* To do: Retype the lines of the material below, exactly and only, from the one containing "1568x574 pixels. At" through the last line, with pictures left out.

++++ Material for this exercise ++++

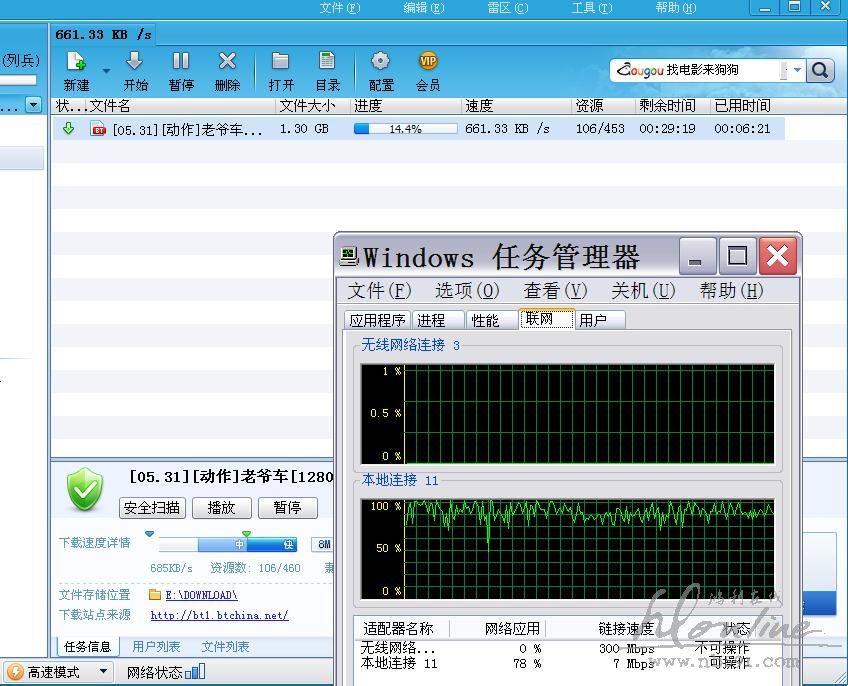Open the 目录 (Directory) toolbar icon

tap(327, 63)
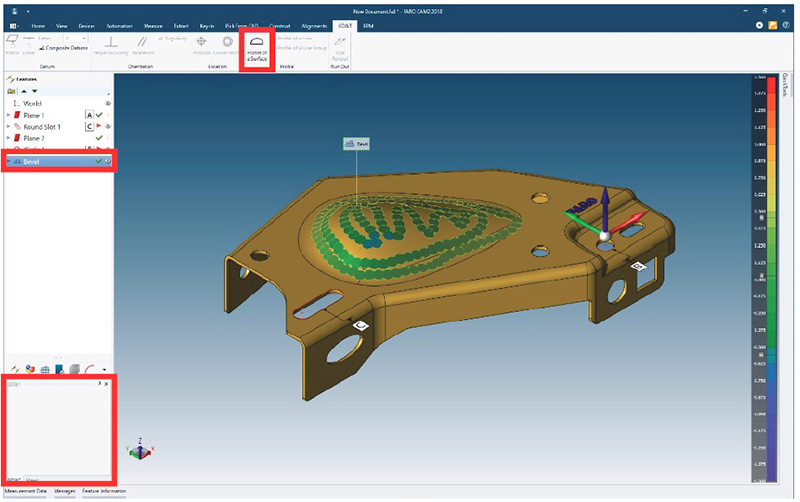Click the Profile of a Surface tool
800x502 pixels.
pyautogui.click(x=256, y=50)
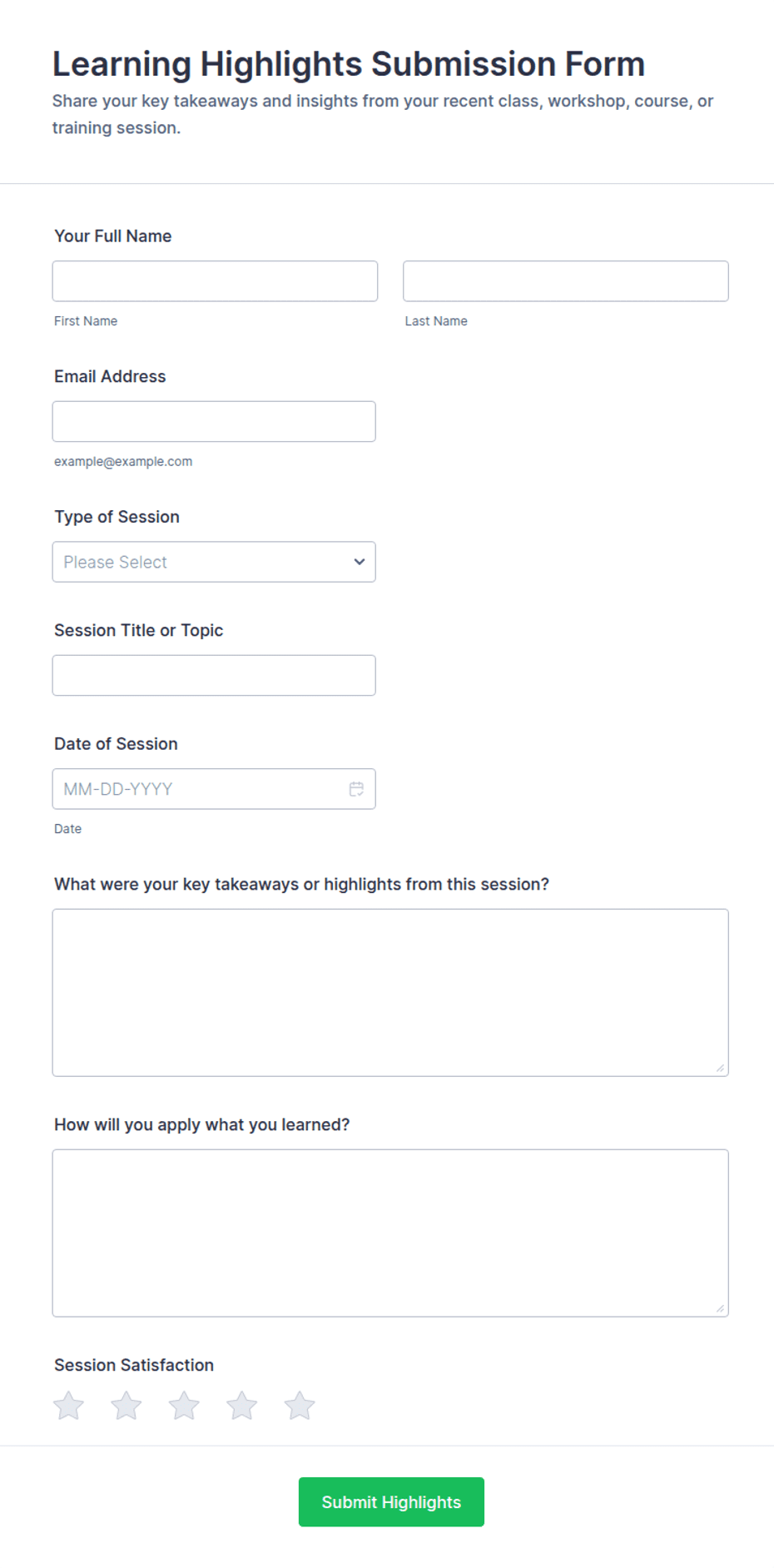Open the Type of Session dropdown

214,562
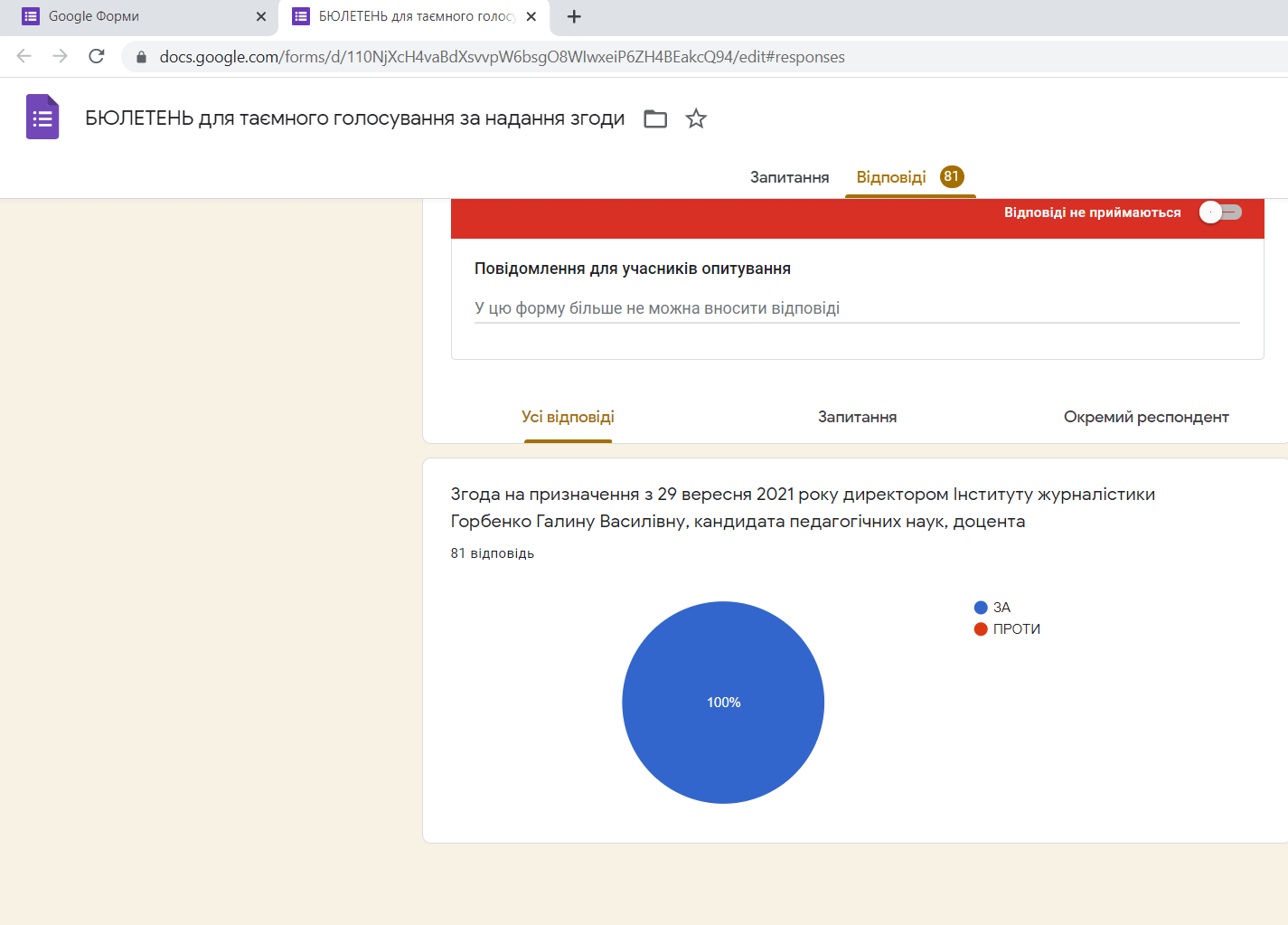View Окремий респондент responses
This screenshot has width=1288, height=925.
[1145, 417]
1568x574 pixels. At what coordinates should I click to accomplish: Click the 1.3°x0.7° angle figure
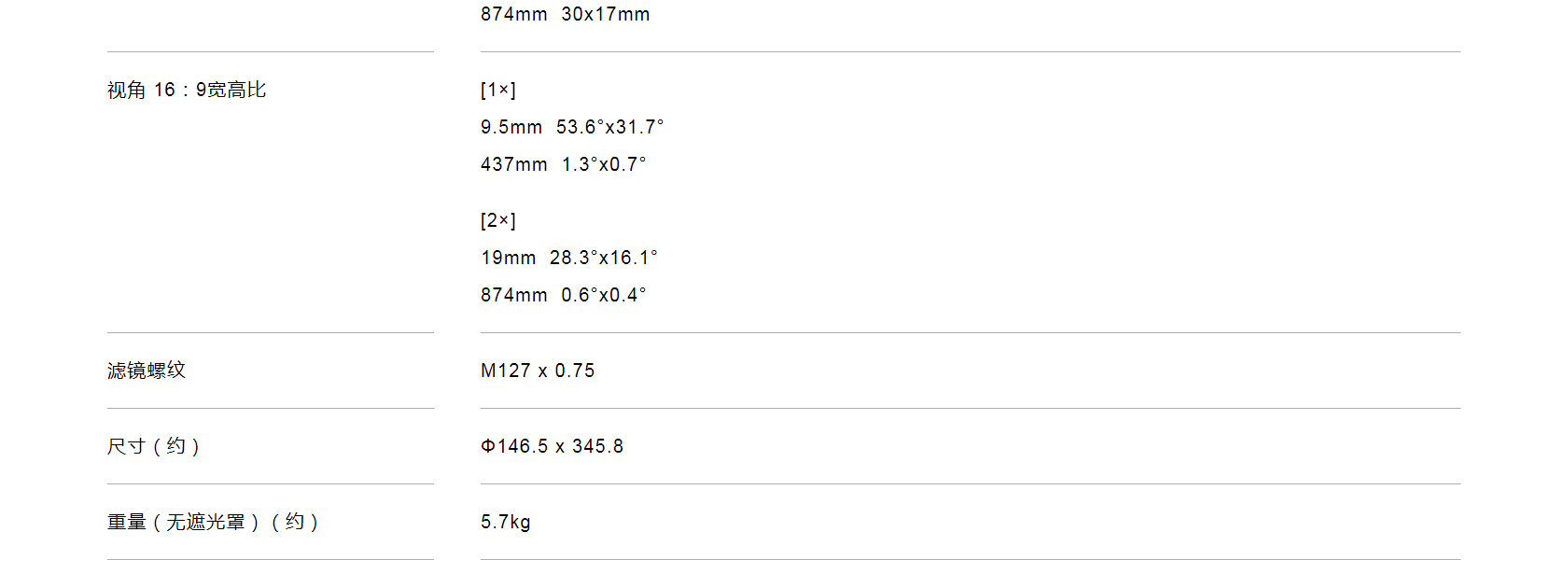click(604, 164)
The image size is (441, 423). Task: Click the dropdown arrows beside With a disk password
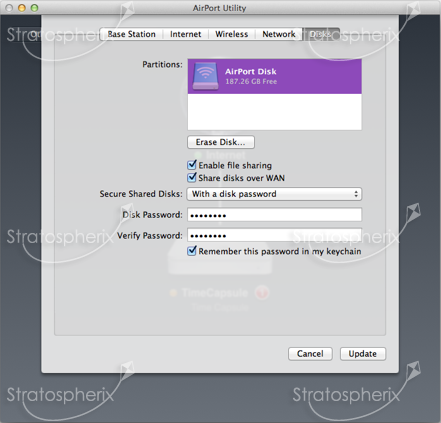point(356,194)
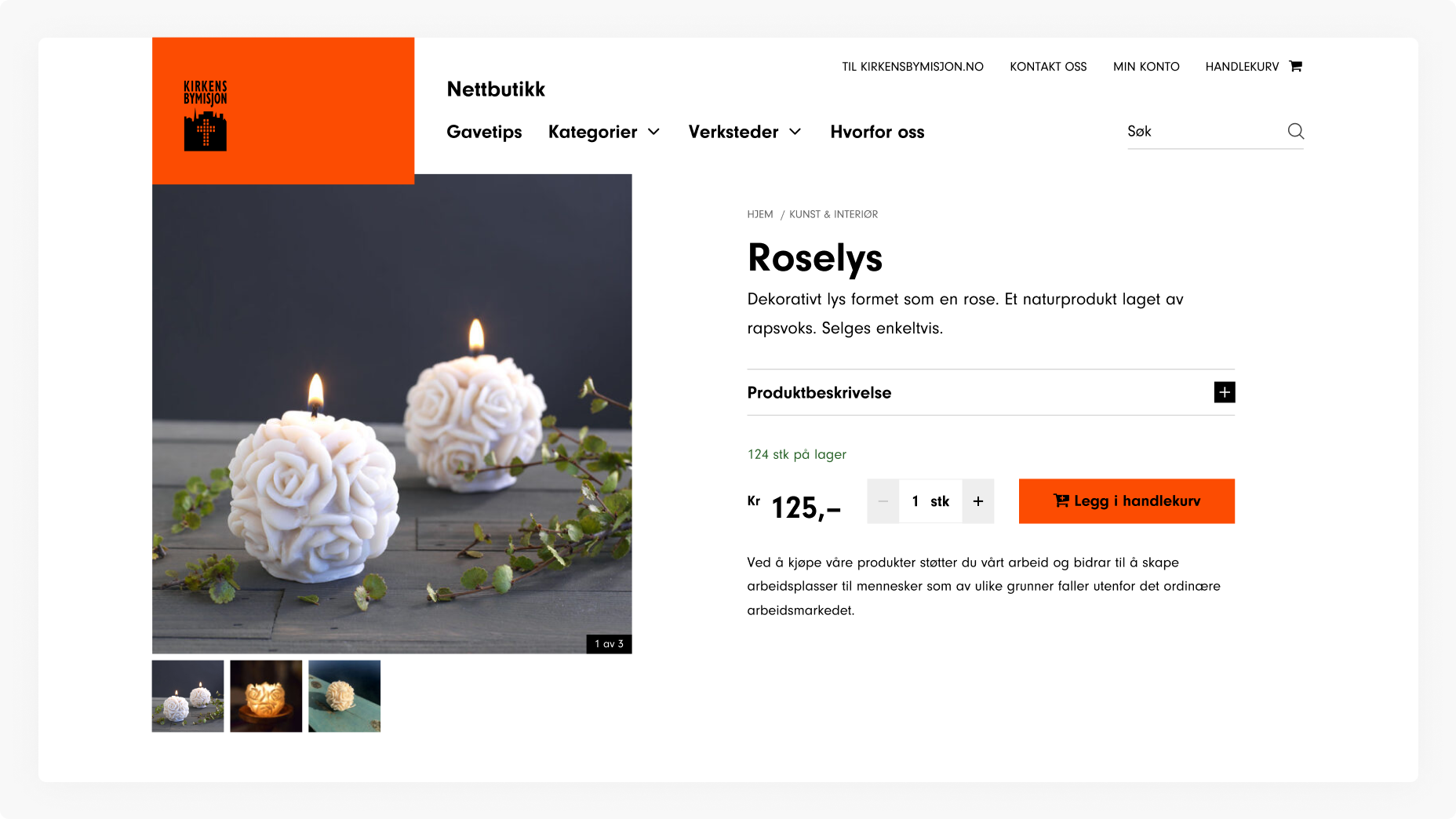Expand Produktbeskrivelse with the plus icon
The image size is (1456, 819).
point(1225,392)
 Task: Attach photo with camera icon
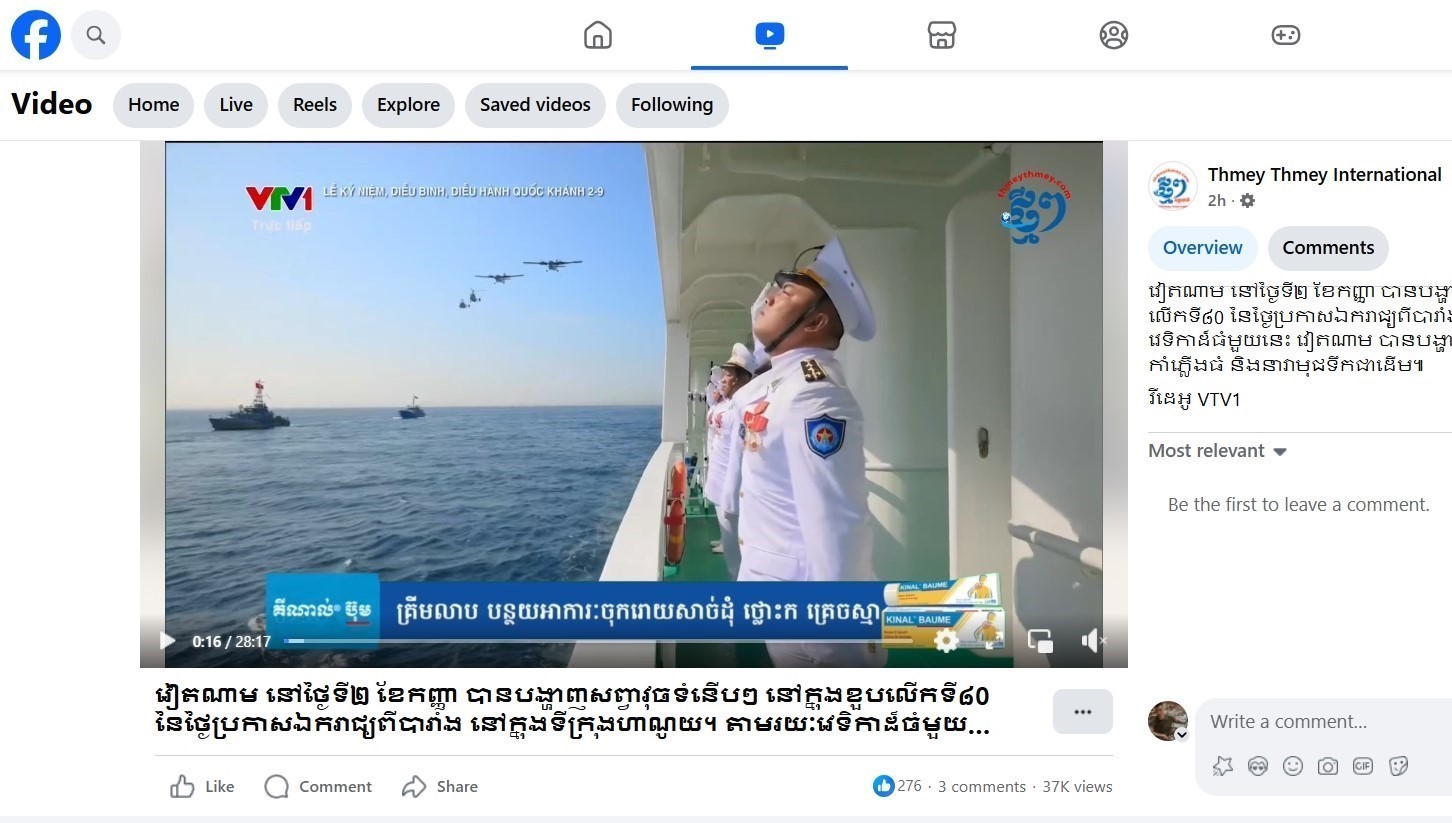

++++

* Answer to this task:
1568x574 pixels. At what coordinates should I click to accomplish: Click the 1.3°x0.7° angle figure
click(604, 164)
The image size is (441, 423). Task: Click the dropdown arrows beside With a disk password
point(356,194)
Expand Produktbeskrivelse with the plus icon
The image size is (1456, 819).
point(1225,392)
 Task: Attach photo with camera icon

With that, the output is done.